INSTRUCTION: Reproduce the records below in full, swapping "computer-use agent" for "screen-navigation agent" wherever it occurs and leaving everything else unchanged.

#####

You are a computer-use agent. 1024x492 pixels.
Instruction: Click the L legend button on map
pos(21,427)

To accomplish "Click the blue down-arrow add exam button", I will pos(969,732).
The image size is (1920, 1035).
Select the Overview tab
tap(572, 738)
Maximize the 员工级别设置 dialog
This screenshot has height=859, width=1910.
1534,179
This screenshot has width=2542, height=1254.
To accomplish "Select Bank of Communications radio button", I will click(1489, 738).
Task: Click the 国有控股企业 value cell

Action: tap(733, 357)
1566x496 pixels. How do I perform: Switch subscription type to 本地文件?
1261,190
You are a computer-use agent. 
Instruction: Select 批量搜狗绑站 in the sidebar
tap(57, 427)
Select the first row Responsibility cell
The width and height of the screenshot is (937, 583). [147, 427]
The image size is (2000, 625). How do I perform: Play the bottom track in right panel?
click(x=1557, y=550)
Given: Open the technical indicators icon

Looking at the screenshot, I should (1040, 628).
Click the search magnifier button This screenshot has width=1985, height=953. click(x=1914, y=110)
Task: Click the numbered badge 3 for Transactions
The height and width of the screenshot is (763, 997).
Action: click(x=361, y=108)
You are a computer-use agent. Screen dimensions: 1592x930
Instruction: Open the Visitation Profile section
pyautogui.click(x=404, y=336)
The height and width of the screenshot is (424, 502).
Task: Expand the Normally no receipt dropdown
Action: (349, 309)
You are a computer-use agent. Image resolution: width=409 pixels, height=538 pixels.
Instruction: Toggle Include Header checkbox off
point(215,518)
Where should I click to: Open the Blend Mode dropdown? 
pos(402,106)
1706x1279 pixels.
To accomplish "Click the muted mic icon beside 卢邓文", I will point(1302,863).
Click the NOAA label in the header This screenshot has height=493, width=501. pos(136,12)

#####

FINAL RESULT:
You are a screen-navigation agent. 1024x492 pixels.
Instruction: Click the L legend button on map
pos(21,427)

To accomplish "Click the blue down-arrow add exam button", I will pos(969,732).
The image size is (1920, 1035).
Select the Overview tab
tap(572, 738)
Maximize the 员工级别设置 dialog
This screenshot has height=859, width=1910.
1534,179
This screenshot has width=2542, height=1254.
To accomplish "Select Bank of Communications radio button", I will click(1489, 738).
Task: Click the 国有控股企业 value cell

Action: tap(733, 357)
1566x496 pixels. How do I perform: Switch subscription type to 本地文件?
1261,190
You are a screen-navigation agent. 
Instruction: Select 批量搜狗绑站 in the sidebar
tap(57, 427)
Select the first row Responsibility cell
The width and height of the screenshot is (937, 583). [147, 427]
The image size is (2000, 625). How do I perform: Play the bottom track in right panel?
click(x=1557, y=550)
Given: Open the technical indicators icon

Looking at the screenshot, I should (1040, 628).
Click the search magnifier button This screenshot has width=1985, height=953. click(x=1914, y=110)
Task: Click the numbered badge 3 for Transactions
The height and width of the screenshot is (763, 997).
Action: click(x=361, y=108)
You are a screen-navigation agent. Screen dimensions: 1592x930
Instruction: Open the Visitation Profile section
pyautogui.click(x=404, y=336)
The height and width of the screenshot is (424, 502).
Task: Expand the Normally no receipt dropdown
Action: (349, 309)
You are a screen-navigation agent. Image resolution: width=409 pixels, height=538 pixels.
Instruction: Toggle Include Header checkbox off
point(215,518)
Where should I click to: Open the Blend Mode dropdown? 
pos(402,106)
1706x1279 pixels.
To accomplish "Click the muted mic icon beside 卢邓文", I will point(1302,863).
Click the NOAA label in the header This screenshot has height=493, width=501. pos(136,12)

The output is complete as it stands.